東京株は、米ハイテク安を受けたAI・半導体株売りで大幅反落し、円相場が1ドル=164円近辺、長期金利が高止まりするなか、欧州株の反発と米株先物の小幅高が次の東京市場への地合いを形づくった。
| 市場 | 水準 | 変化 | 確認状態 | 読み方 |
|---|---|---|---|---|
| 日経平均株価 | 64,611.15 | −1,811.45 / −2.73% | 東京・最終終値 | AI・半導体の値がさ株が強く圧迫 |
| TOPIX | 4,011.31 | −42.57 / −1.05% | 東京・最終終値 | 内需・医薬品・運輸が下げを緩和 |
| USD/JPY | 約163.78円 | 日中に163.96円まで円安 | 東京引け後の公開気配 | 介入警戒と輸入インフレが同居 |
| 10年国債利回り | 2.784% | 債券価格は軟調 | 円債市場・引け | 原油、円安、物価警戒で高止まり |
| STOXX Europe 600 | — | 約+0.5% | 欧州・取引時間中 | SAP主導でテクノロジーが反発 |
| 米株先物 | S&P +0.2%前後 | Dow +0.4% / Nasdaq +0.1% | 米国・寄り前 | 前日の急落後に小幅反発を示唆 |
データ確認:2026年7月24日 22:30 JST / 2026年7月24日 06:30 PDT。
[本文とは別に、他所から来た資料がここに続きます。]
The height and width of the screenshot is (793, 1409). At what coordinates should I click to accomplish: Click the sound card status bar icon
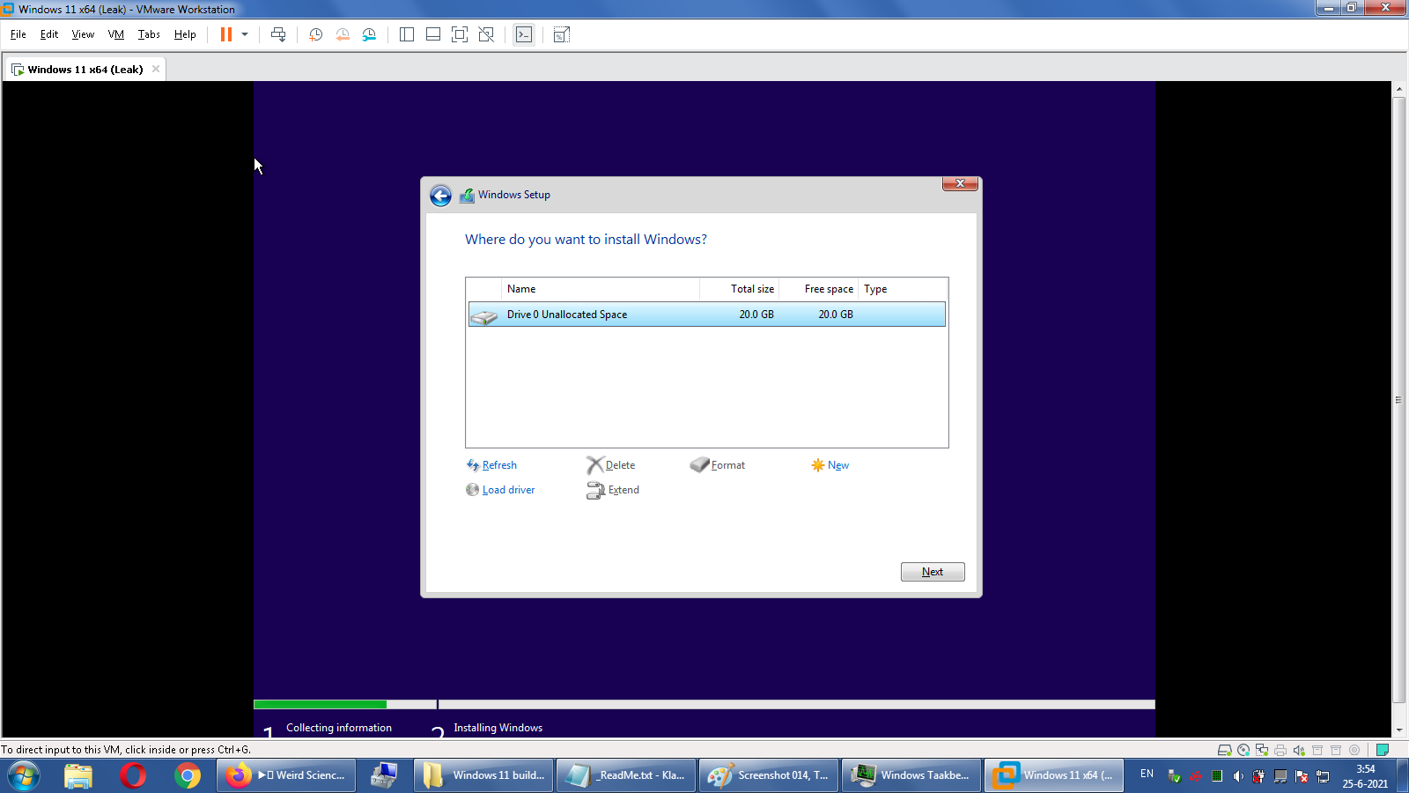click(x=1299, y=751)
米国現物株はこの確認時点でまだ寄り前のため、先物として表示しています。為替、欧州株、商品、米株先物は動き続けます。
出発点は前日の米国市場でした。Alphabet株が約7%下落し、NASDAQ総合は2.15%安。売上成長そのものよりも、AI基盤への巨額投資がいつ十分な現金収益へ変わるのかという疑問が再び表面化しました。東京では、その問いが半導体検査、製造装置、メモリー、AI投資会社へ一気に伝わりました。
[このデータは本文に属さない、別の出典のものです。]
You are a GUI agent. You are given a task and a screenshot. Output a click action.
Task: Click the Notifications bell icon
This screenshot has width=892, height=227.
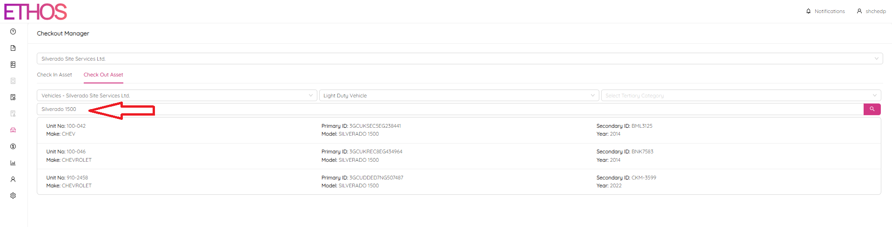click(x=808, y=11)
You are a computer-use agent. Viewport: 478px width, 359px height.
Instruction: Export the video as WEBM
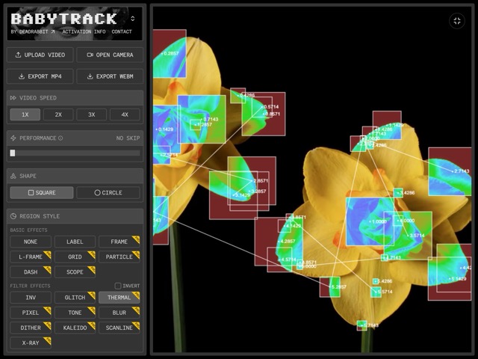(x=110, y=76)
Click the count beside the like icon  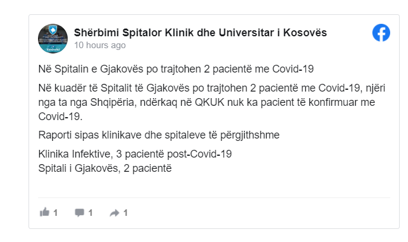tap(55, 212)
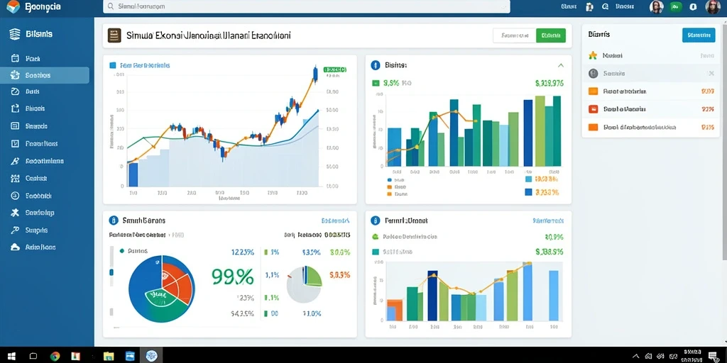Open the white dropdown beside the green header button
Viewport: 727px width, 363px height.
(x=515, y=35)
アドバンテストは6.02%、東京エレクトロンは4.99%、ソフトバンクグループは7.06%、キオクシアは9.49%下落しました。日経平均は値がさ株の影響を強く受ける価格加重指数です。このため、より幅広い時価総額加重のTOPIXより下落率が大きくなりました。
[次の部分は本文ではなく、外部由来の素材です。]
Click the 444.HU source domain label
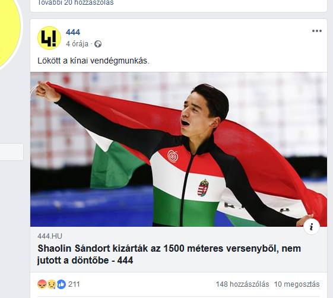Viewport: 333px width, 298px height. coord(50,236)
もう一つの圧力は、原油と円でした。Brent原油は前日に100ドルを上回った後、欧米時間には97ドル台へ反落しましたが、週間ではなお大幅高。日本にとって、原油高と1ドル=164円近辺の円安は、燃料、電力、物流、食品包装などの輸入コストを同時に押し上げます。
それでも全面崩壊ではありません。東証プライムでは40%の銘柄が上昇し、東日本旅客鉄道、西日本旅客鉄道、東海旅客鉄道など内需・移動関連は逆行高。市場は「日本全体」を一括で売ったのではなく、AIの評価と輸入インフレへの耐性を選別しました。
キオクシアホールディングスは9.49%下落し、主要AI関連銘柄のなかでも特に大きな下げとなりました。確認できた主因は新たな個別悪材料ではなく、Alphabetの資本支出とキャッシュ消費をきっかけに世界で再燃したAI投資回収への懸念です。つまり、この値動きは会社固有のニュースというより、メモリーとAIインフラ全体への再評価でした。
キオクシアが重要なのは、日本市場におけるAIデータセンター需要とメモリー価格の代表的な観測点だからです。長期需要が消えたという証拠ではありません。しかし投資家は、需要の存在だけでなく、その需要が何年で利益と現金へ変わるのかを厳しく値付けし始めています。
Confidence: High — 終値とセクター連動を複数の公開情報で確認円は一時1ドル=163.96円まで下落し、1986年以来の安値圏へ入りました。22:30 JSTごろの公開気配は163.77–163.79円付近。片山さつき財務相は必要なら「断固たる措置」を取る姿勢を改めて示しましたが、市場はまだ164円を目前に置いています。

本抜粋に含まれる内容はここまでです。